Rolando Panerai - An obituary
The celebrated veteran Italian baritone Rolando Panerai
(17 October 1924 – 23 October 2019) has died aged 95 following an international career spanning an astonishing 65 years. Born in Campi Bisenzio, near Florence, he made his stage debut in 1946; when only in his twenties, he made a series of broadcast recordings for RAI to commemorate the fiftieth anniversary of Verdi’s death and by the early 1950’s was already singing on major stages such as La Scala. His Amonasro in the 1951 RAI Aida under Gui was probably his first commercial recording; he was still making studio recordings fully forty years later, when he sang Falstaff for Colin Davis, and in the year 2000, when he was seventy-five, as Germont he was still the best thing in Mehta’s La traviata, filmed on location in Paris.

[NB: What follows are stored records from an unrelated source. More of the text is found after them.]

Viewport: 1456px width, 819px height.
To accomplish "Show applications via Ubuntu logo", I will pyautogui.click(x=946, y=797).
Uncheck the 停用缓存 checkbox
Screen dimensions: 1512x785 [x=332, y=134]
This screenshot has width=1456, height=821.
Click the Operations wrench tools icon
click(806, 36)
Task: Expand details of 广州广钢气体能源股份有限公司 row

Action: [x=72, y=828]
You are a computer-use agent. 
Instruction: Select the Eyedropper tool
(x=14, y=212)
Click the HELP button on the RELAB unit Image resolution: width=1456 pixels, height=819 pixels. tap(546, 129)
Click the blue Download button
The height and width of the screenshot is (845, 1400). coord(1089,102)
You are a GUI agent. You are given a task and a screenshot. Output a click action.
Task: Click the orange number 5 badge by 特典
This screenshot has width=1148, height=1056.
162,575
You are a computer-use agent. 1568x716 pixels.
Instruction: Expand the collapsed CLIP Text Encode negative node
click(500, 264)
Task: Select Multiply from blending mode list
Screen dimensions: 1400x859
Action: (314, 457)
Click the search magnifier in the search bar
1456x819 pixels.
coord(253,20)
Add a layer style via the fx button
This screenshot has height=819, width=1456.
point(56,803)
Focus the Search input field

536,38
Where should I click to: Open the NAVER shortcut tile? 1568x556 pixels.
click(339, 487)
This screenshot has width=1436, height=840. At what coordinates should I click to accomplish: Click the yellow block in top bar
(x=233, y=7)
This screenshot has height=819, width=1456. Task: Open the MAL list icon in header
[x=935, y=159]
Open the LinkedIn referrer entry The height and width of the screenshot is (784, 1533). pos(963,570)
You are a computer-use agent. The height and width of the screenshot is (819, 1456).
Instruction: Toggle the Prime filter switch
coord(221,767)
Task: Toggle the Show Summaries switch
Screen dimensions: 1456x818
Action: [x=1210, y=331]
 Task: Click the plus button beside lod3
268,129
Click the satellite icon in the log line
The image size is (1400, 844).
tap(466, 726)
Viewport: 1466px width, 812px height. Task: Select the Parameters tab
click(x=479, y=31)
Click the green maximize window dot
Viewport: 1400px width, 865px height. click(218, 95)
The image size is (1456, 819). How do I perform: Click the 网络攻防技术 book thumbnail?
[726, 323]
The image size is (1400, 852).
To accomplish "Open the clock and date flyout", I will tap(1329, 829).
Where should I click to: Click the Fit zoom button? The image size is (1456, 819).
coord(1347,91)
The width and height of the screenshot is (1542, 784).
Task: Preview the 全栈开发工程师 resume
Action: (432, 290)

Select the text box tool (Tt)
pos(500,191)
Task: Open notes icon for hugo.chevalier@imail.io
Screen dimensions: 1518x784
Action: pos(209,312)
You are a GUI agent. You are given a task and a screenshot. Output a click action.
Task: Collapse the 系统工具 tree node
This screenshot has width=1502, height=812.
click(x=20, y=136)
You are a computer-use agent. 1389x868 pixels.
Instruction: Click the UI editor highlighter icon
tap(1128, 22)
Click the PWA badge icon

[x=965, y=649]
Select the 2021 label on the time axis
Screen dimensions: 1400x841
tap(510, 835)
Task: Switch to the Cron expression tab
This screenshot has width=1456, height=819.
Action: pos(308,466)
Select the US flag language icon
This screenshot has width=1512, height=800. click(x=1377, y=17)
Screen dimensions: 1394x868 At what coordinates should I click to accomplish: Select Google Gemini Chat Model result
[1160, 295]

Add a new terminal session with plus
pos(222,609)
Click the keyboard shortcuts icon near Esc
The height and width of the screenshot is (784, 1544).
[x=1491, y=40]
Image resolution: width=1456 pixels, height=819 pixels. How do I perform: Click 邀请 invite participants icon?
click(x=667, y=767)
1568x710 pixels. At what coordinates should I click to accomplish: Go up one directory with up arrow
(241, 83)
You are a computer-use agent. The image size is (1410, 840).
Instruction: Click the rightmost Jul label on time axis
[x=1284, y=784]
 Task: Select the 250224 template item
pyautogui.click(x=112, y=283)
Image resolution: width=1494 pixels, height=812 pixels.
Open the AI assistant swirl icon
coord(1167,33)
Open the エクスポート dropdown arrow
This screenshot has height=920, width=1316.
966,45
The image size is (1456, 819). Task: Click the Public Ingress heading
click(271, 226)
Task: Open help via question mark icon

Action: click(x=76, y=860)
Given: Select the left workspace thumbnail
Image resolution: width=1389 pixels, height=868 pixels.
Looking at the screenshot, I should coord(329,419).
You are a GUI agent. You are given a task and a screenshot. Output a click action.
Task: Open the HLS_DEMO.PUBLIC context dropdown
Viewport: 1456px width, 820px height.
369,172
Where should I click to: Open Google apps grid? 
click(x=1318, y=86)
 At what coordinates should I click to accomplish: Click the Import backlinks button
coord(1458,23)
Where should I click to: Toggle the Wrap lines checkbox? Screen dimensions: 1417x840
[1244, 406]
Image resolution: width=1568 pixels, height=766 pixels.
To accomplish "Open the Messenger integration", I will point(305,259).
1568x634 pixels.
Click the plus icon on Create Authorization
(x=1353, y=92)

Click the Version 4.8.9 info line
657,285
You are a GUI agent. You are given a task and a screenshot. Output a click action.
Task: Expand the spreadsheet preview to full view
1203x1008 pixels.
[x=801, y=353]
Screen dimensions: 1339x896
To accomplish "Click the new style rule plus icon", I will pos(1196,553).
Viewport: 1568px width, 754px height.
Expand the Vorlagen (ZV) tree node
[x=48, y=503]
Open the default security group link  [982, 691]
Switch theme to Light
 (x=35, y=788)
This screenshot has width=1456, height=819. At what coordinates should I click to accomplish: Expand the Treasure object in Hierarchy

His baritone was characterised by a smooth legato and an elegant, instantly recognisable timbre. He sang only in Italian but had 150 roles in his repertoire, including those by Donizetti, Verdi and Puccini. Despite his undoubted dramatic flair, he could occasionally sound too avuncular to portray the Big Bad Boys entirely successfully; however, his special gift for comic timing and inflection in combination with great ease and flexibility also allowed him to excel in Italian buffo and comic Mozartian roles. He even sang Wagner in Italian, as per his Amfortas alongside Callas and Christoff in a 1950 RAI broadcast of Parsifal. He continued singing buffo (bass-)baritone roles like Malatesta, Dulcamara and Gianni Schicchi into his late eighties; indeed, he last sang the latter as recently as 2011 in his own staging in Genoa. In addition to his numerous international stage appearances in venues such as Salzburg – where he was a favourite - and Vienna, he appeared in all the big Italian houses and many European festivals; he also made several films, including the above-mentioned Germont and Figaro in Rossini’s Il barbiere d Siviglia in its first ever television broadcast in 1954, conducted by Giulini.
Panerai’s baritone was not as dark and sumptuous as that of his contemporary Bastianini, who
was born two years earlier but died over half a century before him; he had a leaner, lighter, drier sound with a rather fast vibrato like the voices of Gobbi or Taddei (who died at 94 in 2010) but his technique must have been excellent, given that it permitted him to sing so well for so long. Collectors will know him best from a trio of classic Karajan recordings: as Ford in Falstaff, Guglielmo in Così fan tutte and Marcello in La bohème - though apparently Panerai himself preferred his performance in the 1965 film he made with Karajan, while others might instead turn to the 1955 Votto studio recording with Callas, where he sounds little different from the Decca recording made eighteen years later. One might reasonably add to the list of his best performance his Enrico in the famous 1955 live recording of Lucia di Lammermoor, also conducted by Karajan and starring Callas, whom he frequently partnered alongside Di Stefano, both on stage and in the studio. In addition, he recorded Ford three times for three different Falstaffs, each time with distinction.
Panerai will be remembered not just for the exceptional longevity of his career but for the sheer, sustained quality and beauty of his singing over that time; he was in many ways the last of the Old School.